> What to do
Each entry is to be restated word for word, with nothing omitted.

> Input data
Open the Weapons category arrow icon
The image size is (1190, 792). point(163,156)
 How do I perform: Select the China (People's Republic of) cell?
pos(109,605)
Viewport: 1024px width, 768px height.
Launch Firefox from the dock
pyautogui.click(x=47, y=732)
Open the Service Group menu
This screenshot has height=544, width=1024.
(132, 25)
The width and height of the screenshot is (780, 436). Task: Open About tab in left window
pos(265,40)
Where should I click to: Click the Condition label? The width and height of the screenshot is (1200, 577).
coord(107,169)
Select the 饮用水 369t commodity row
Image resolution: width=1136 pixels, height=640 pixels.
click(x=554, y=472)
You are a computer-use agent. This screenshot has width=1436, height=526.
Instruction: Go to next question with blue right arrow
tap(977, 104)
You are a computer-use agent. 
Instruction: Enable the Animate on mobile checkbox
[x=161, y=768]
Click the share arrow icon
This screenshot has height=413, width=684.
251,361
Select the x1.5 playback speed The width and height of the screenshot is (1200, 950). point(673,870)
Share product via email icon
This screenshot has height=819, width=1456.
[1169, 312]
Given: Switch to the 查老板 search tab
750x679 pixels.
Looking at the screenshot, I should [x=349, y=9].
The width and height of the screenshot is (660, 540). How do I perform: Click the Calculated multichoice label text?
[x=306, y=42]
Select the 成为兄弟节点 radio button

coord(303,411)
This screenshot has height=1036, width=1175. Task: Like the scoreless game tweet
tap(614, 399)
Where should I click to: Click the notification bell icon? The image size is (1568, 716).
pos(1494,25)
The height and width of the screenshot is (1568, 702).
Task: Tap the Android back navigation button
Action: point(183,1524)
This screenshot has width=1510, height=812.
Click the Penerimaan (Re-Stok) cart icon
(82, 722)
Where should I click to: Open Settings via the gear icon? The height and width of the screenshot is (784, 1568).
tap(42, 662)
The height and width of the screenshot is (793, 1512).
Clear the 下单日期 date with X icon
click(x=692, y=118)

> Written answer
Open the Weapons category arrow icon
The image size is (1190, 792). point(163,156)
 How do I perform: Select the China (People's Republic of) cell?
pos(109,605)
Viewport: 1024px width, 768px height.
Launch Firefox from the dock
pyautogui.click(x=47, y=732)
Open the Service Group menu
This screenshot has height=544, width=1024.
(132, 25)
The width and height of the screenshot is (780, 436). Task: Open About tab in left window
pos(265,40)
Where should I click to: Click the Condition label? The width and height of the screenshot is (1200, 577).
coord(107,169)
Select the 饮用水 369t commodity row
Image resolution: width=1136 pixels, height=640 pixels.
click(x=554, y=472)
You are a computer-use agent. This screenshot has width=1436, height=526.
Instruction: Go to next question with blue right arrow
tap(977, 104)
You are a computer-use agent. 
Instruction: Enable the Animate on mobile checkbox
[x=161, y=768]
Click the share arrow icon
This screenshot has height=413, width=684.
251,361
Select the x1.5 playback speed The width and height of the screenshot is (1200, 950). point(673,870)
Share product via email icon
This screenshot has height=819, width=1456.
[1169, 312]
Given: Switch to the 查老板 search tab
750x679 pixels.
Looking at the screenshot, I should [x=349, y=9].
The width and height of the screenshot is (660, 540). How do I perform: Click the Calculated multichoice label text?
[x=306, y=42]
Select the 成为兄弟节点 radio button

coord(303,411)
This screenshot has height=1036, width=1175. Task: Like the scoreless game tweet
tap(614, 399)
Where should I click to: Click the notification bell icon? The image size is (1568, 716).
pos(1494,25)
The height and width of the screenshot is (1568, 702).
Task: Tap the Android back navigation button
Action: point(183,1524)
This screenshot has width=1510, height=812.
Click the Penerimaan (Re-Stok) cart icon
(82, 722)
Where should I click to: Open Settings via the gear icon? The height and width of the screenshot is (784, 1568).
tap(42, 662)
The height and width of the screenshot is (793, 1512).
Clear the 下单日期 date with X icon
click(x=692, y=118)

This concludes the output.